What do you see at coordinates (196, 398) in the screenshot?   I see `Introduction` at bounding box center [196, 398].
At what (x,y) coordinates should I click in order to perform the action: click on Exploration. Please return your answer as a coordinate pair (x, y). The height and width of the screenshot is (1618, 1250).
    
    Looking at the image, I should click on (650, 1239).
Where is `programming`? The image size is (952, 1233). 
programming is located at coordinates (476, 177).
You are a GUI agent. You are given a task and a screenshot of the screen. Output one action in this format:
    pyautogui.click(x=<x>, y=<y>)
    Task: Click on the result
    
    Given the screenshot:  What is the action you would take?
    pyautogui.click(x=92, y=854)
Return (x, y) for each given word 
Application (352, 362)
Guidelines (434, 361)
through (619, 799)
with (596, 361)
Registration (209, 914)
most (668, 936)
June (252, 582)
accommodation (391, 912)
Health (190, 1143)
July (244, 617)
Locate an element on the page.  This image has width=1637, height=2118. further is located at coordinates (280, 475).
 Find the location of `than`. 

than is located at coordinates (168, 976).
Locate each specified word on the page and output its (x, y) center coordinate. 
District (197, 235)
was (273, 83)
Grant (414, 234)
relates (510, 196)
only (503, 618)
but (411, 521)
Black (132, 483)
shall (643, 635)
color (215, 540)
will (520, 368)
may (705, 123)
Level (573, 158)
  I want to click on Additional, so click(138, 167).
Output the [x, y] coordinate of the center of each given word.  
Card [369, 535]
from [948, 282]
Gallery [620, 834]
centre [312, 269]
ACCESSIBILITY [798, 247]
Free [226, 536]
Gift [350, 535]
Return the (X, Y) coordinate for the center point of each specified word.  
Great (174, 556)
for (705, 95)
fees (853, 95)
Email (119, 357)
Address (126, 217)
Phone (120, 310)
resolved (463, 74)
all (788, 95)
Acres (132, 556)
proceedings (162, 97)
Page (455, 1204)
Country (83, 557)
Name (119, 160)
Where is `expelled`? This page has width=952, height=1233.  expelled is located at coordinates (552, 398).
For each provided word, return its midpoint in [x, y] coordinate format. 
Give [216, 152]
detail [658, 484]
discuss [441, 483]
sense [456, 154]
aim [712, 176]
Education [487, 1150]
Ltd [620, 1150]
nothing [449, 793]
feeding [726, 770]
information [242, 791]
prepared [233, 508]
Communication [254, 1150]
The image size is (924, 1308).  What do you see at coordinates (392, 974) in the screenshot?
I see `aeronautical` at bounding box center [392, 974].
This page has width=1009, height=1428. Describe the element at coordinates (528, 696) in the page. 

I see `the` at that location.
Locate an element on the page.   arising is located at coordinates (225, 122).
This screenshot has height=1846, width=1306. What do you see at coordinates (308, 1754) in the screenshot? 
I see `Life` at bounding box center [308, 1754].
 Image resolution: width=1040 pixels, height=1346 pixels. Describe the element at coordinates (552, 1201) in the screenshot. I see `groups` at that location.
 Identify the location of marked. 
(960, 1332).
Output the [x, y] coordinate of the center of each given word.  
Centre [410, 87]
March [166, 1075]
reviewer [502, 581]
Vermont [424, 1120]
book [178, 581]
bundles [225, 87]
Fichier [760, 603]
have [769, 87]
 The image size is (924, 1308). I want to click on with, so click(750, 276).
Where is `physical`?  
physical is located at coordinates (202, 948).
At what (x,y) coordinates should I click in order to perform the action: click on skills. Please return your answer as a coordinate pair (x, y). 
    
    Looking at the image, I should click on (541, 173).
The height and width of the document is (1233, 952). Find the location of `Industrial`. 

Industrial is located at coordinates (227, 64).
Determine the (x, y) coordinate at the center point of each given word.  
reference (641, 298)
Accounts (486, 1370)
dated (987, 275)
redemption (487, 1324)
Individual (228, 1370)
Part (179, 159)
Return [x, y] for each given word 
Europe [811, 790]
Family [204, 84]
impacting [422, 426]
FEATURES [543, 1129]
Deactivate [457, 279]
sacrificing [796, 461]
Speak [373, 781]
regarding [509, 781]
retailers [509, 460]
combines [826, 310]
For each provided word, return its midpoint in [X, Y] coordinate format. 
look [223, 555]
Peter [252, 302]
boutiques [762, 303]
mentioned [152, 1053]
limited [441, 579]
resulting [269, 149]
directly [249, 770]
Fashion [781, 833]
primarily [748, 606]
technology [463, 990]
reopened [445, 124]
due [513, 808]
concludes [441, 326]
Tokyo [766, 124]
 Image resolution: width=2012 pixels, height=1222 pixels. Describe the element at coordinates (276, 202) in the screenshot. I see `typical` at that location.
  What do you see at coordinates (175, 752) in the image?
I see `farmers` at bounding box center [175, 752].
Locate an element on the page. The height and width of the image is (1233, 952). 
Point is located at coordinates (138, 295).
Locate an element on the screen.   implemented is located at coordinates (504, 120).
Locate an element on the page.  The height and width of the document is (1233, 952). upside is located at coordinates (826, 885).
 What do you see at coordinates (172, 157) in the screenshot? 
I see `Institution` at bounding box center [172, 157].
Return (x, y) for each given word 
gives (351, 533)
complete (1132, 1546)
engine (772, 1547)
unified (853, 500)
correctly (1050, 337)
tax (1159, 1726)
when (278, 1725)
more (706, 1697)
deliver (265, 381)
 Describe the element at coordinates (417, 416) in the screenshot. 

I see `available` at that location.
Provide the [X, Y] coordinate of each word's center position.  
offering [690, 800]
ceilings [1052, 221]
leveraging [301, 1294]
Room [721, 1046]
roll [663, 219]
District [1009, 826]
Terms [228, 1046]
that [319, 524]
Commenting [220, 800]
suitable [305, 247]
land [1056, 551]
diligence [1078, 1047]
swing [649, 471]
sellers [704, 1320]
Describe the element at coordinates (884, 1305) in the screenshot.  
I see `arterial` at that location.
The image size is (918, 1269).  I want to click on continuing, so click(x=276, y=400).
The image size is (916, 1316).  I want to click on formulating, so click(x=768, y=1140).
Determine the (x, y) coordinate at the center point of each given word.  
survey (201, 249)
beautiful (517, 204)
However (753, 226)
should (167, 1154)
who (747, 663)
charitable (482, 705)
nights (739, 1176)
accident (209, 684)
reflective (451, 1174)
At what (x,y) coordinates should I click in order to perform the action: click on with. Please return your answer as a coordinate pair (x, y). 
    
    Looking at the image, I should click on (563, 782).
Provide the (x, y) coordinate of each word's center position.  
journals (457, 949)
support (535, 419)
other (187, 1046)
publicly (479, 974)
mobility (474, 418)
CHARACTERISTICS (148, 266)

### Written instruction
Please reproduce all of the data above line for line, without changing a single character.

### Correct result
What do you see at coordinates (196, 398) in the screenshot?   I see `Introduction` at bounding box center [196, 398].
At what (x,y) coordinates should I click in order to perform the action: click on Exploration. Please return your answer as a coordinate pair (x, y). The height and width of the screenshot is (1618, 1250).
    
    Looking at the image, I should click on (650, 1239).
Where is `programming`? The image size is (952, 1233). 
programming is located at coordinates (476, 177).
You are a GUI agent. You are given a task and a screenshot of the screen. Output one action in this format:
    pyautogui.click(x=<x>, y=<y>)
    Task: Click on the result
    
    Given the screenshot:  What is the action you would take?
    pyautogui.click(x=92, y=854)
Return (x, y) for each given word 
Application (352, 362)
Guidelines (434, 361)
through (619, 799)
with (596, 361)
Registration (209, 914)
most (668, 936)
June (252, 582)
accommodation (391, 912)
Health (190, 1143)
July (244, 617)
Locate an element on the page.  This image has width=1637, height=2118. further is located at coordinates (280, 475).
 Find the location of `than`. 

than is located at coordinates (168, 976).
Locate each specified word on the page and output its (x, y) center coordinate. 
District (197, 235)
was (273, 83)
Grant (414, 234)
relates (510, 196)
only (503, 618)
but (411, 521)
Black (132, 483)
shall (643, 635)
color (215, 540)
will (520, 368)
may (705, 123)
Level (573, 158)
  I want to click on Additional, so click(138, 167).
Output the [x, y] coordinate of the center of each given word.  
Card [369, 535]
from [948, 282]
Gallery [620, 834]
centre [312, 269]
ACCESSIBILITY [798, 247]
Free [226, 536]
Gift [350, 535]
Return the (X, Y) coordinate for the center point of each specified word.  
Great (174, 556)
for (705, 95)
fees (853, 95)
Email (119, 357)
Address (126, 217)
Phone (120, 310)
resolved (463, 74)
all (788, 95)
Acres (132, 556)
proceedings (162, 97)
Page (455, 1204)
Country (83, 557)
Name (119, 160)
Where is `expelled`? This page has width=952, height=1233.  expelled is located at coordinates (552, 398).
For each provided word, return its midpoint in [x, y] coordinate format. 
Give [216, 152]
detail [658, 484]
discuss [441, 483]
sense [456, 154]
aim [712, 176]
Education [487, 1150]
Ltd [620, 1150]
nothing [449, 793]
feeding [726, 770]
information [242, 791]
prepared [233, 508]
Communication [254, 1150]
The image size is (924, 1308).  What do you see at coordinates (392, 974) in the screenshot?
I see `aeronautical` at bounding box center [392, 974].
This page has width=1009, height=1428. Describe the element at coordinates (528, 696) in the page. 

I see `the` at that location.
Locate an element on the page.   arising is located at coordinates (225, 122).
This screenshot has height=1846, width=1306. What do you see at coordinates (308, 1754) in the screenshot? 
I see `Life` at bounding box center [308, 1754].
 Image resolution: width=1040 pixels, height=1346 pixels. Describe the element at coordinates (552, 1201) in the screenshot. I see `groups` at that location.
 Identify the location of marked. 
(960, 1332).
Output the [x, y] coordinate of the center of each given word.  
Centre [410, 87]
March [166, 1075]
reviewer [502, 581]
Vermont [424, 1120]
book [178, 581]
bundles [225, 87]
Fichier [760, 603]
have [769, 87]
 The image size is (924, 1308). I want to click on with, so click(750, 276).
Where is `physical`?  
physical is located at coordinates (202, 948).
At what (x,y) coordinates should I click in order to perform the action: click on skills. Please return your answer as a coordinate pair (x, y). 
    
    Looking at the image, I should click on (541, 173).
The height and width of the document is (1233, 952). Find the location of `Industrial`. 

Industrial is located at coordinates (227, 64).
Determine the (x, y) coordinate at the center point of each given word.  
reference (641, 298)
Accounts (486, 1370)
dated (987, 275)
redemption (487, 1324)
Individual (228, 1370)
Part (179, 159)
Return [x, y] for each given word 
Europe [811, 790]
Family [204, 84]
impacting [422, 426]
FEATURES [543, 1129]
Deactivate [457, 279]
sacrificing [796, 461]
Speak [373, 781]
regarding [509, 781]
retailers [509, 460]
combines [826, 310]
For each provided word, return its midpoint in [X, Y] coordinate format. 
look [223, 555]
Peter [252, 302]
boutiques [762, 303]
mentioned [152, 1053]
limited [441, 579]
resulting [269, 149]
directly [249, 770]
Fashion [781, 833]
primarily [748, 606]
technology [463, 990]
reopened [445, 124]
due [513, 808]
concludes [441, 326]
Tokyo [766, 124]
 Image resolution: width=2012 pixels, height=1222 pixels. Describe the element at coordinates (276, 202) in the screenshot. I see `typical` at that location.
  What do you see at coordinates (175, 752) in the image?
I see `farmers` at bounding box center [175, 752].
Locate an element on the page. The height and width of the image is (1233, 952). 
Point is located at coordinates (138, 295).
Locate an element on the screen.   implemented is located at coordinates (504, 120).
Locate an element on the page.  The height and width of the document is (1233, 952). upside is located at coordinates (826, 885).
 What do you see at coordinates (172, 157) in the screenshot? 
I see `Institution` at bounding box center [172, 157].
Return (x, y) for each given word 
gives (351, 533)
complete (1132, 1546)
engine (772, 1547)
unified (853, 500)
correctly (1050, 337)
tax (1159, 1726)
when (278, 1725)
more (706, 1697)
deliver (265, 381)
 Describe the element at coordinates (417, 416) in the screenshot. 

I see `available` at that location.
Provide the [X, Y] coordinate of each word's center position.  
offering [690, 800]
ceilings [1052, 221]
leveraging [301, 1294]
Room [721, 1046]
roll [663, 219]
District [1009, 826]
Terms [228, 1046]
that [319, 524]
Commenting [220, 800]
suitable [305, 247]
land [1056, 551]
diligence [1078, 1047]
swing [649, 471]
sellers [704, 1320]
Describe the element at coordinates (884, 1305) in the screenshot.  
I see `arterial` at that location.
The image size is (918, 1269).  I want to click on continuing, so click(x=276, y=400).
The image size is (916, 1316).  I want to click on formulating, so click(x=768, y=1140).
Determine the (x, y) coordinate at the center point of each given word.  
survey (201, 249)
beautiful (517, 204)
However (753, 226)
should (167, 1154)
who (747, 663)
charitable (482, 705)
nights (739, 1176)
accident (209, 684)
reflective (451, 1174)
At what (x,y) coordinates should I click in order to perform the action: click on with. Please return your answer as a coordinate pair (x, y). 
    
    Looking at the image, I should click on (563, 782).
Provide the (x, y) coordinate of each word's center position.  
journals (457, 949)
support (535, 419)
other (187, 1046)
publicly (479, 974)
mobility (474, 418)
CHARACTERISTICS (148, 266)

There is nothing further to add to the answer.